Gaelic Forms of the Family Name

Irish/Scottish Gaelic forms of Hanney/Hanna/Hannay/Hannah

Background

{Note to the reader: For the sake of readability, ‘Hanney’ in this article is used to represent all forms of the surname Hanney/Hanna/Hannay/Hannah.}

  • Goidelic ( Gaelic ) languages historically formed a dialect continuum stretching from Ireland through the Isle of Man to Scotland. There are 3 modern Goidelic languages: Irish (Gaeilge), Scottish Gaelic (Gàidhlig), and Manx (Gaelg).
  • The Irish version of the name Hanney is Ó hAnnaidh( in the Nominative form ) and is one of the few examples of a Gàidhlig surname with “Ó” as prefix.
  • The vast majority of Hanneys in Ireland are descendants of 17th century Scottish Planters, especially in Ulster. These settlers eventually migrated to all parts of Ireland including areas where the main language spoken, was Irish.

Traditional forms of Irish Surnames

Those who have experience researching their family history, will be aware that different spellings of their surname have been used by their ancestors, even by the same individual, on different official documents. This happened often when the individual was illiterate and the surname was recorded by an official, as he/she thought it should be spelled.

In Irish, traditionally the surname ( Sloinne ) changes depending on the individual’s place in the household.

Nominative

Gearóid      Ó hAnnaidh :
Bean         Uí Annaidh  : Wife
Róisín        Ní Annaidh  : Daughter
Seán         Ó hAnnaidh : Son
(Sometimes hAnnaidh is written h-Annaidh).

Therefore, when doing research using online Census Records from 1901/1911, if you have ancestors who lived in parts of Ireland where Irish used to be the main language, you need to be familiar with the above variations of Hanney in Irish.

I give below two examples of records taken from the online 1911 Irish Census. Due to the 100-year rule, details for any Census after 1911 are not yet online.

 

Whether your Irish-speaking ancestors had their names recorded in Irish may have depended on the person who completed the census form, knowing Gaeilge. The names may have been ‘transcribed’ ( correctly or not ) into English.

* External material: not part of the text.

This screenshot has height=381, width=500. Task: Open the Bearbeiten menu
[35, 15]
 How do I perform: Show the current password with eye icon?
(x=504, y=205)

A further cause of these variations occurred when the National School system was established throughout Ireland. The national system actively discouraged any distinct elements of Irish culture within the school system, most notably the Irish language, until the early 1900s. Nor was Irish used as the medium of education. It is said that teachers who did not speak Irish were sent to schools in Irish-speaking areas and these would tell the children ( perhaps incorrectly ) what their surnames were ( in English ).

In a similar fashion, when Irish-speakers emigrated to an English-speaking country and were registered upon arrival, they were normally registered under an anglicised version of their name. A lot depended on the individual doing the recording, being educated and knowledgeable of the surnames in Ireland. Then, from that point on, that was the surname they had to use when dealing with authorities.

Conclusion

Please, take note of these surname variants that can exist in census records:

Ó hAnnaidh /  Ó h-Annaidh  / Uí Annaidh / Ní Annaidh

These same variants in Irish surnames will also crop up in other official documents in Irish speaking areas e.g. church records, gravestone inscriptions, journals etc.